◆ **Task to complete**: When you restate the data, keep every word as it is and drop the images.

BEGIN Given records

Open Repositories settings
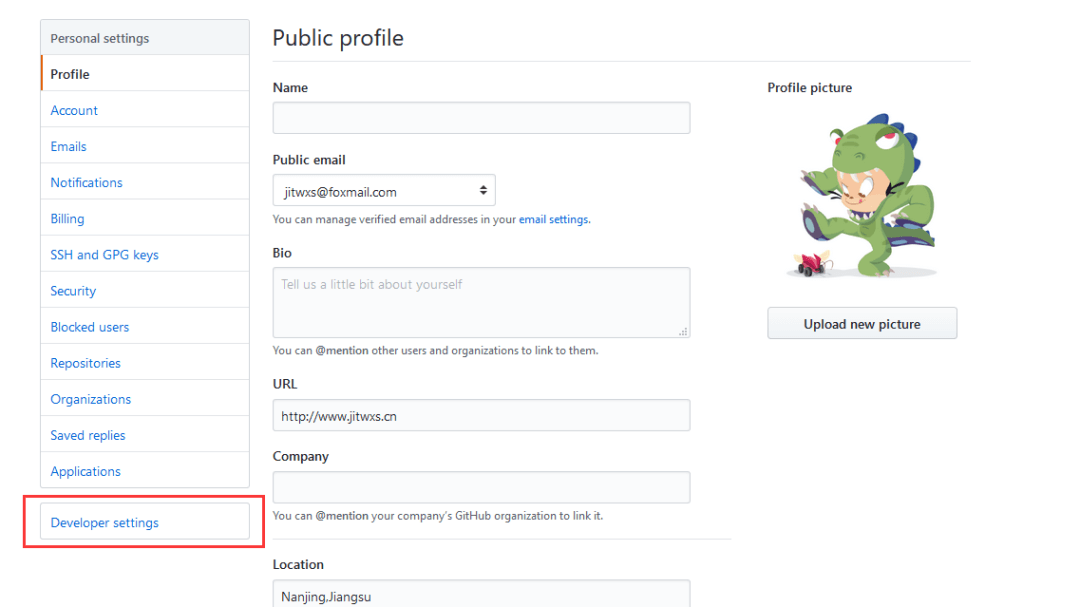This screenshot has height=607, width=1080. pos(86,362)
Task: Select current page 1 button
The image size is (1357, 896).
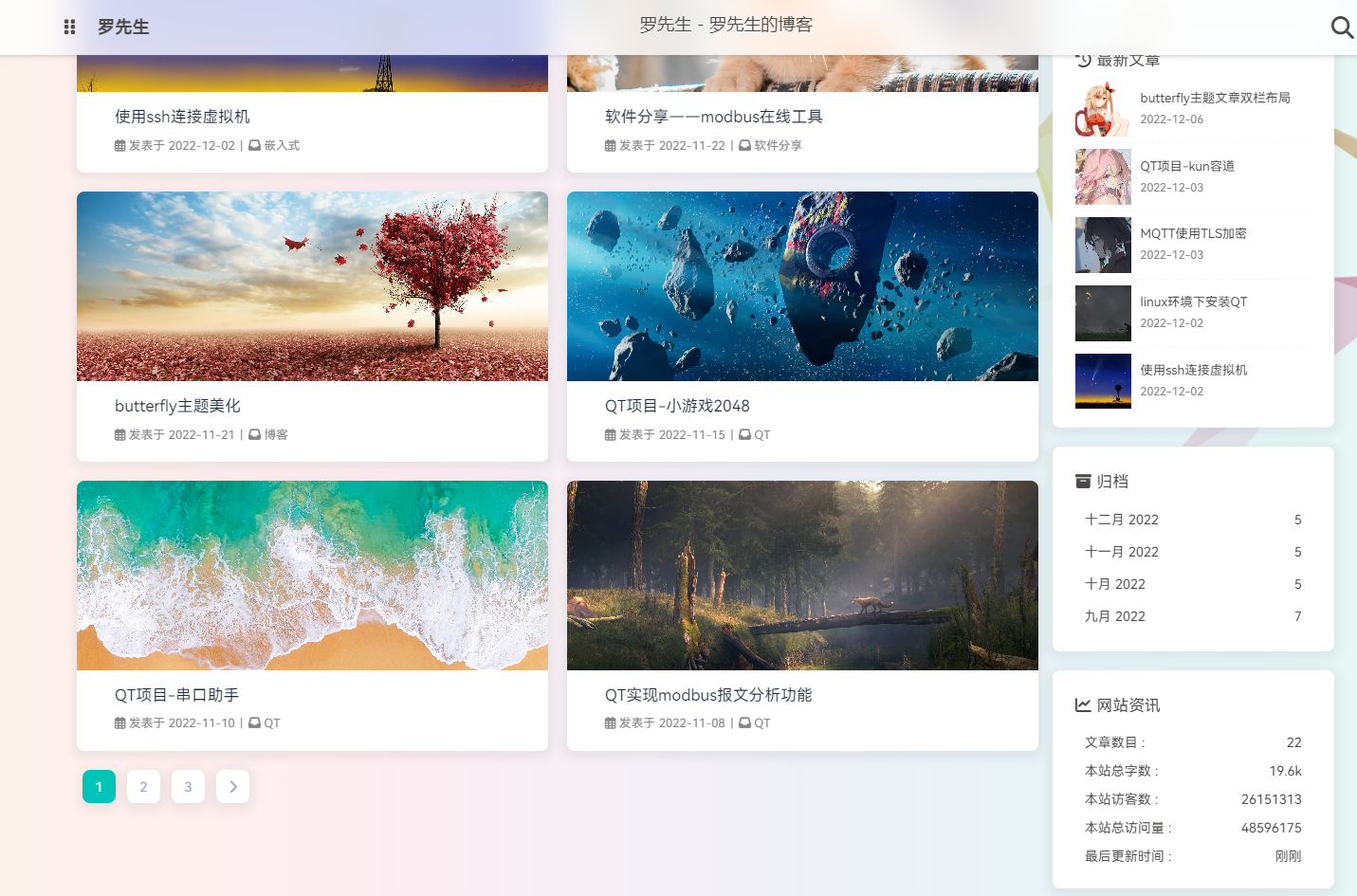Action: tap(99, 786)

END Given records

◆ **Exercise result**:
Open Repositories settings
This screenshot has height=607, width=1080. pos(86,362)
Task: Select current page 1 button
The image size is (1357, 896).
Action: tap(99, 786)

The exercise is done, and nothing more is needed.